Soeryo Adiwibowo

Alumni IPB Ahli Ekologi Manusia

Dosen SKPM IPB Alumni IPB Angkatan : Lulusan Tahun 1978 Jurusan/Fakultas : SOSEK/FAPERTA S1

Soeryo Adiwibowo mendapatkan gelar S1 Sosial Ekonomi Pertanian IPB pada tahun 1978. Ia kemudian melanjutkan S2 di IPB jurusan Natural Resources and Environmental Management dan lulus pada tahun 1985. Tak puas hanya bergelar ‘master’ Soeryo melanjutkan studinya ke jenjang S3 di University of Kassel, Jerman jurusan Political Ecology.

Selama menjadi dosen di IPB, sederet prestasi dan penghargaan pun ia raih diantaranya mengembangkan Pusat Penelitian Lingkungan Hidup IPB hingga mendirikan dan mengembangkan Bagian Kependudukan, Agraria dan Ekologi Politik.

Mata kuliah yang ia ajar adalah Sosiologi Umum (S1), Metode Penelitian Sosial (S1), Ekologi Manusia (S1 dan S2), Pengelolaan Kolaboratif Sumberdaya Alam (S1), Ekologi Politik Sumberdaya Alam (S2), Teori Ekologi Politik dan Gerakan Ekologi (S2), Teori Sosial Hijau (S3).

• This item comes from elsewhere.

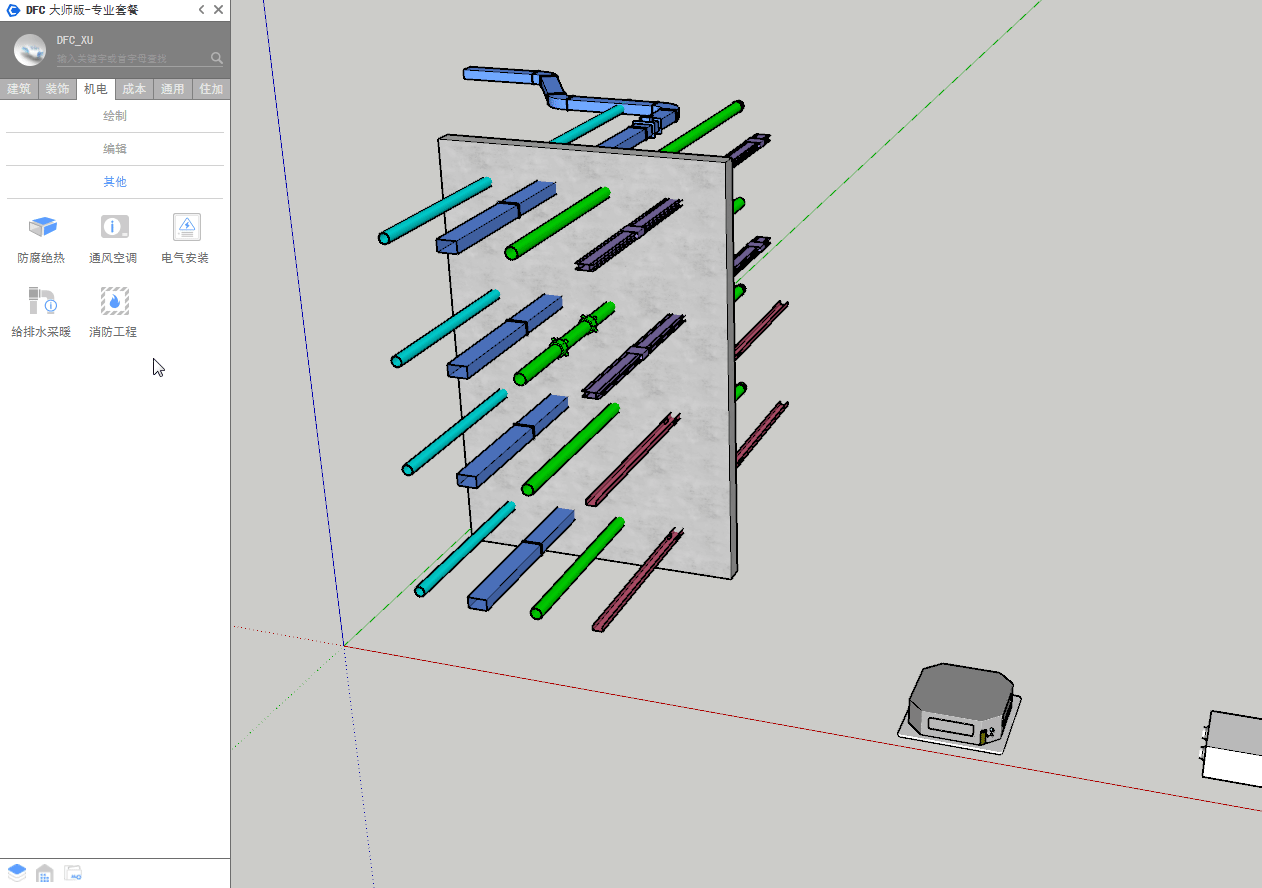Image resolution: width=1262 pixels, height=888 pixels.
Task: Collapse the 其他 section
Action: pyautogui.click(x=115, y=182)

Soeryo juga menulis buku dan jurnal seperti Ekologi Manusia: Mata Air Integrasi llmu-Ilmu Alam dan Ilmu-Ilmu Sosial dan Independensi Lembaga Swadaya Masyarakat (LSM) di Tengah Kepentingan Donor.

“Hasilnya, krisis ekologi sudah terjadi, dan makin parah,”

Penelitian Fenomenal Soeryo yang juga seorang ahli Ekologi Manusia pada tahun 2007 pernah menuturkan bahwa berdasarkan hasil penelitiannya, Pulau Jawa sudah mengalami krisis ekologi.

Pembangunan dan eksploitasi sumberdaya alam di pulau ini telah melampaui daya dukungnya. Akibatnya, selain intensitas bencana alam meningkat terjadi juga penurunan keanekaragaman hayati dan masalah sosial, terutama di perkotaan. Penelitian ini pun kemudian diperbaharui lagi lima tahun kemudian. Hasil penelitiannya pun ternyata terbukti.

Soeryo menjabarkan, faktor utama terjadinya krisis adalah meningkatnya populasi penduduk serta konsentrasi pemusatan ekonomi dan pembangunan infrastruktur. Kondisi tersebut membuat hutan Pulau Jawa tergerus luasnya. Luasan tutupan hutan alam Pulau Jawa, kata Soeryo, pada 1800-an mencapai 10 juta hektare, namun pada 2005 menyisakan 400 ribu hektar, dan kemungkinan sekarang hanya 100 ribu hektar. Hal ini seiring dengan meluasnya lahan kritis dari 1,36 juta hektare pada 1998, menjadi 4,1 juta hektare pada 2002.

Menurut Soeryo, ke depan dalam menentukan arah kebijakan pembangunan, Pemerintah harus lebih memerhatikan daya dukung lingkungan.